FOLLOW THE MAP TO A HIGHER FTP
Endurance sports are all about oxygen. Training increases both the amount of oxygen your body can use and the amount of power you can produce with that oxygen. Putting those two factors together gives you your Maximal Aerobic Power (MAP), and underneath that value is your ability to produce sustainable power (your FTP).
Though steady-state riding is largely dependent on your FTP, your FTP is largely dependent on your MAP. The physiological relationship between MAP and FTP is well-documented, with your MAP acting like a ceiling that holds your FTP down. Virtually all of the successful elite triathletes that I’ve coached have a MAP power that is more than 20% above their FTP. Want to increase your FTP? First you have to raise your MAP, and that means incorporating specific high-intensity interval sessions into your training (Nine Hammers, anyone?).
MIX IT UP
Burnout and overtraining are often caused by monotony. That monotony is often caused by a lack of variation in both training intensity and the average duration of the session. Incorporating shorter, high-intensity sessions into your training will provide variety, allowing you to hit those longer endurance sessions with renewed zeal.
The bottom line is to have some fun with your training and mix it up. Riding at a steady pace and effort is all well and good as part of a balanced training program, but it’s a lot more fun, the time will pass a lot quicker, and you’ll get faster if you pepper in higher-intensity sessions that target your MAP, AC, and NM power.
Specific high-intensity interval sessions will also allow you to get in more quality training, which is especially critical for time-crunched athletes. This leaves more time for recovery while also giving you the flexibility to add additional training sessions to target areas like your swimming technique.

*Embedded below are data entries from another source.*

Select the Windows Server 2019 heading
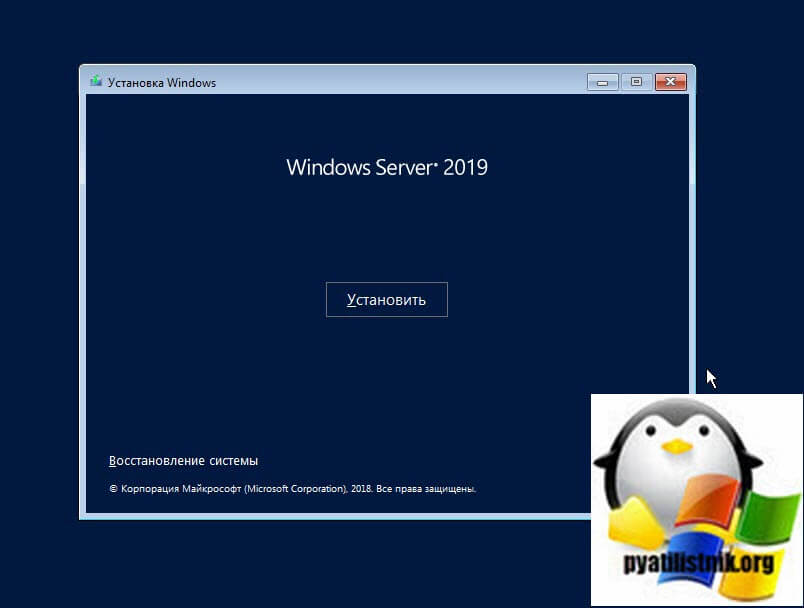804x608 pixels. point(386,167)
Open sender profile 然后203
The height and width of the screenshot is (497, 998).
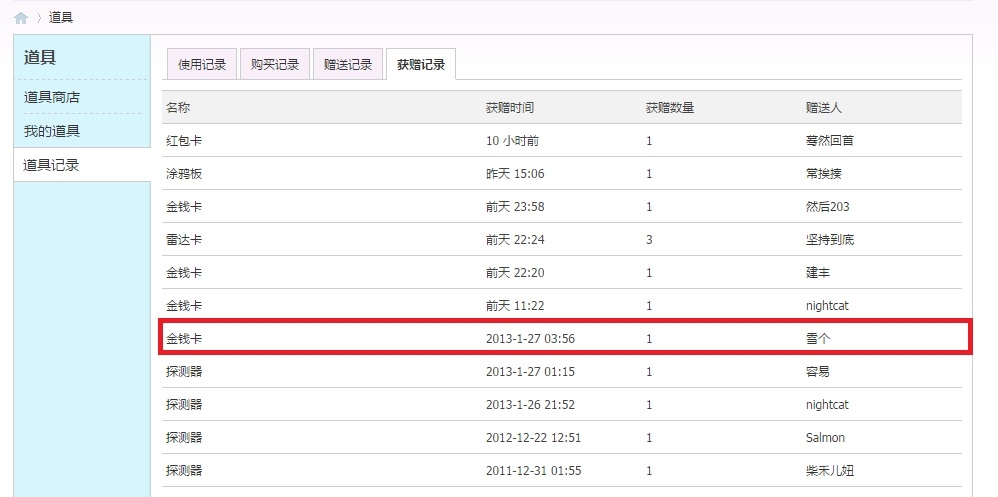click(827, 207)
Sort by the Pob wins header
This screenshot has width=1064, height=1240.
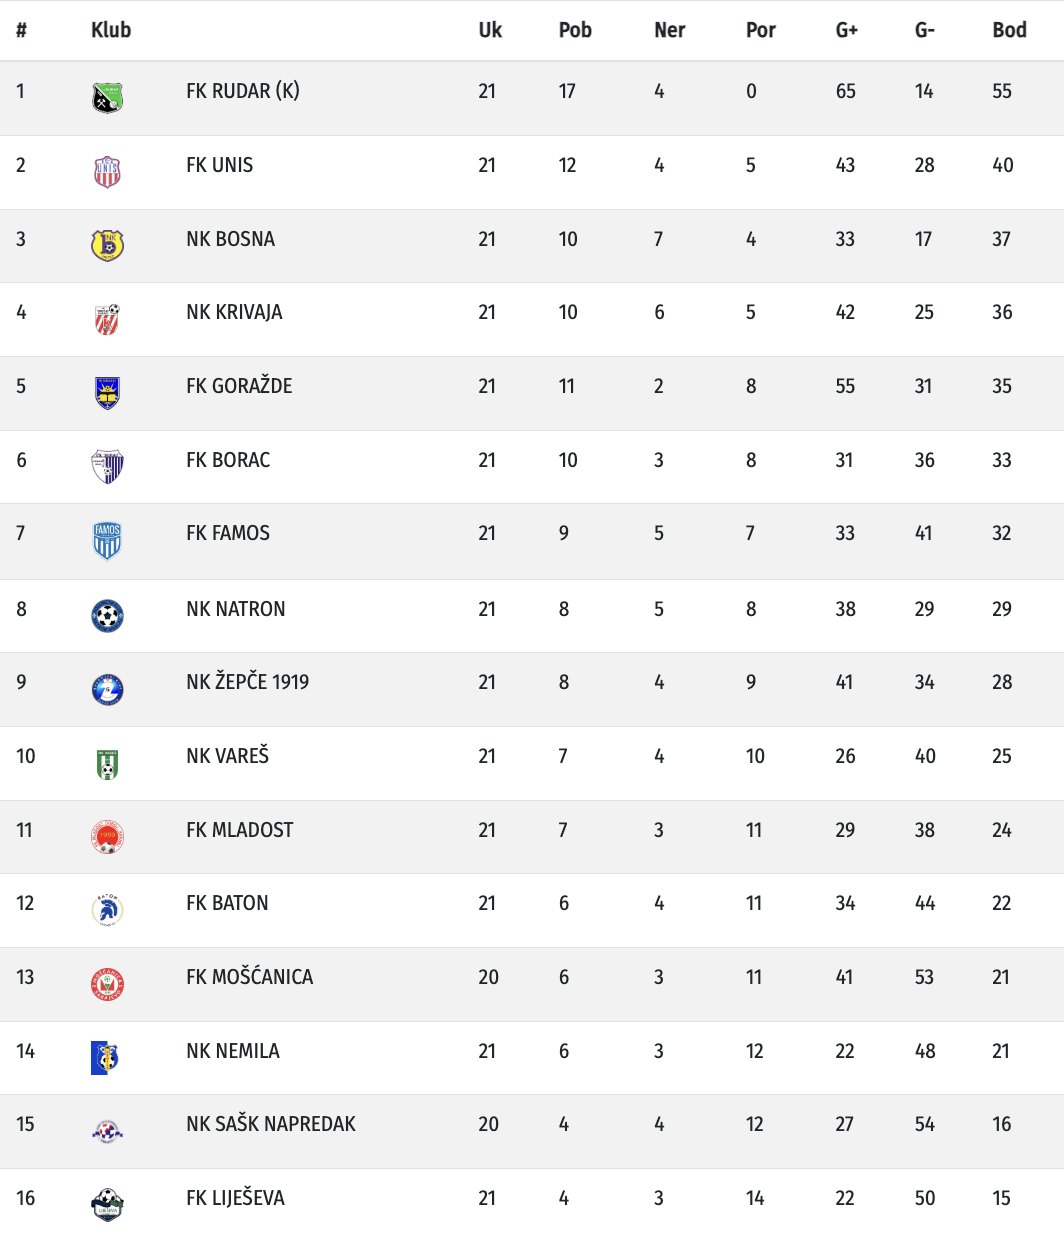click(x=575, y=30)
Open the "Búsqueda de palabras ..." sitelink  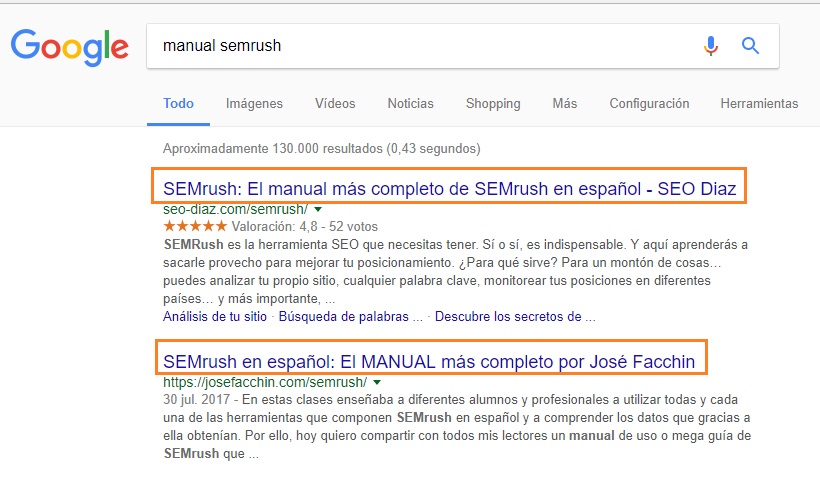[x=350, y=317]
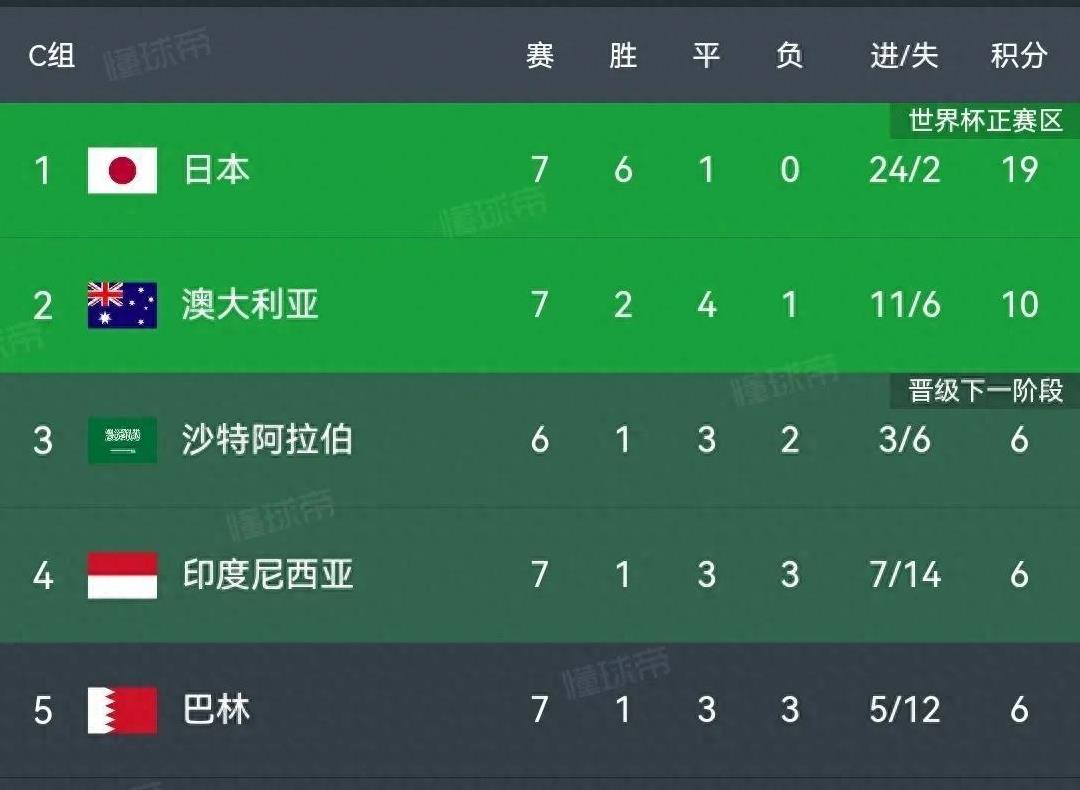Viewport: 1080px width, 790px height.
Task: Click Japan's 24/2 goals value
Action: coord(904,170)
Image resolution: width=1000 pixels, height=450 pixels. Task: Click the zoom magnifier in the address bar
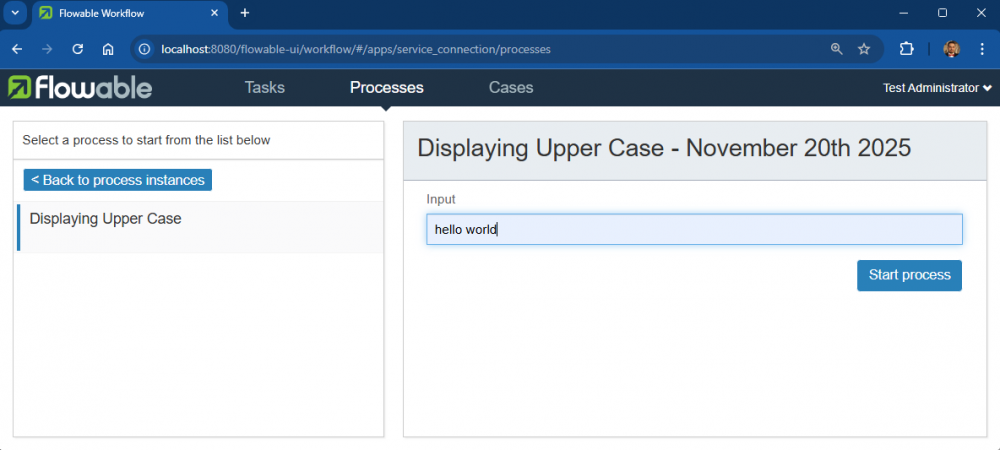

Focusing on steady-state FTP workouts is not the most effective way to improve your finishing time on the bike. Contrary to popular belief, the demands of a bike leg in a triathlon require all of your energy systems. Not only will you be able to recover more quickly from the supra-threshold efforts, but raising your MAP will allow you to increase your FTP. Lastly, incorporating higher-intensity workouts into your training will help add variety and help you avoid overtraining or burnout. Don’t be afraid to go hard. Your bike split will thank you.